BEGIN Extract to read

Single by LeToya

from the album Lady Love
- Released: June 1, 2009
- Length: 3:40
- Label: Capitol
- Songwriters: Cory Bold; Chris Brown; Luckett; Andre Merritt;
- Producer: Cory Bold

LeToya Luckett singles chronology
| "Not Anymore" (2009) | "She Ain't Got..." (2009) | "Regret" (2009) |

= She Ain't Got... =

"She Ain't Got..." is a song recorded by American singer LeToya Luckett. It was written by Luckett, Andre Merritt, Chris Brown and Cory Bold, while production was overseen by Bold. Merritt was credited as a vocal and co-producer, while Brown received a vocal producer credit. The song was released as the second single from her second studio album Lady Love (2009), on June 1, 2009, through Capitol Records.

==Chart performance==
In the United States the song charted at number thirty-nine on the Billboard Rhythmic Top 40 chart.

END Extract to read

• **Job item A**
Answer these questions using the song article.
(i) What is the length of "She Ain't Got..."?
(ii) Who is credited as a vocal producer, without also being a co-producer?
(iii) At what position did the song chart on the Billboard Rhythmic Top 40?
• **Job item B**
From the song article, repeat everything from "LeToya Luckett singles" down to "Top 40 chart.".

BEGIN Data listing

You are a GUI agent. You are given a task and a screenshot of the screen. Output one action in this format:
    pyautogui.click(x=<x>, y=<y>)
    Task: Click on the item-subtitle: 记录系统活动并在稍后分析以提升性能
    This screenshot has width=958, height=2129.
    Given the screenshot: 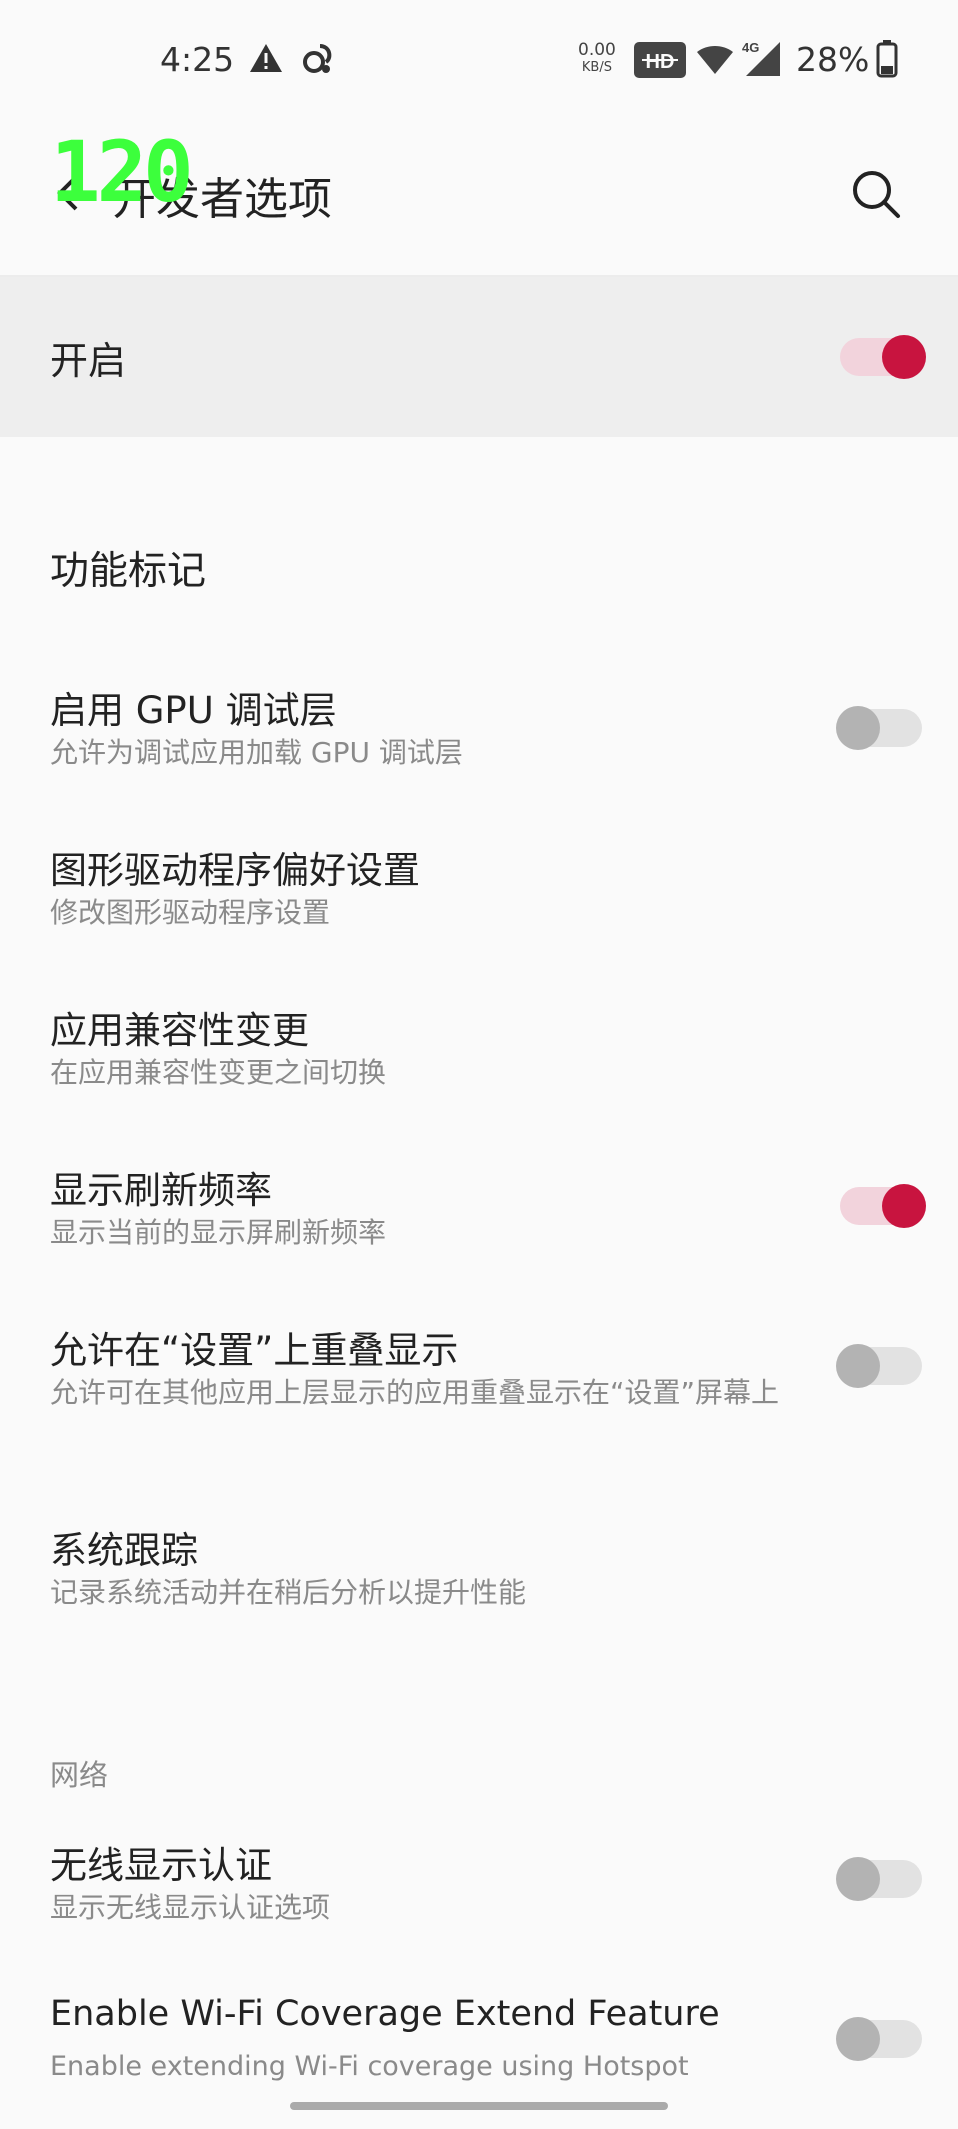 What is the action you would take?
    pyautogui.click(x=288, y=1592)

END Data listing
BEGIN Data listing

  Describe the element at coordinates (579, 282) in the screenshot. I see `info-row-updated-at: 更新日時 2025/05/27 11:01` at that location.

END Data listing
BEGIN Data listing

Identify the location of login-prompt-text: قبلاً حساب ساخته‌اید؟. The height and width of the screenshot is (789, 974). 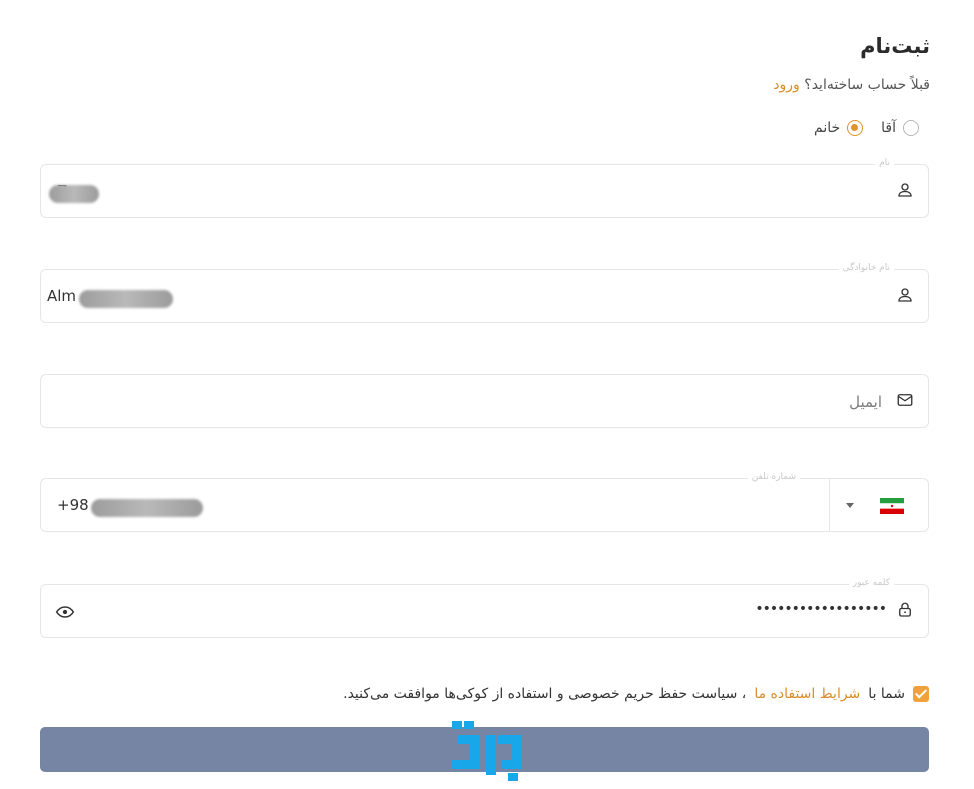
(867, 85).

END Data listing

• **Task solution A**
(i) 3:40
(ii) Chris Brown
(iii) Number thirty-nine

• **Task solution B**
LeToya Luckett singles chronology
| "Not Anymore" (2009) | "She Ain't Got..." (2009) | "Regret" (2009) |

= She Ain't Got... =

"She Ain't Got..." is a song recorded by American singer LeToya Luckett. It was written by Luckett, Andre Merritt, Chris Brown and Cory Bold, while production was overseen by Bold. Merritt was credited as a vocal and co-producer, while Brown received a vocal producer credit. The song was released as the second single from her second studio album Lady Love (2009), on June 1, 2009, through Capitol Records.

==Chart performance==
In the United States the song charted at number thirty-nine on the Billboard Rhythmic Top 40 chart.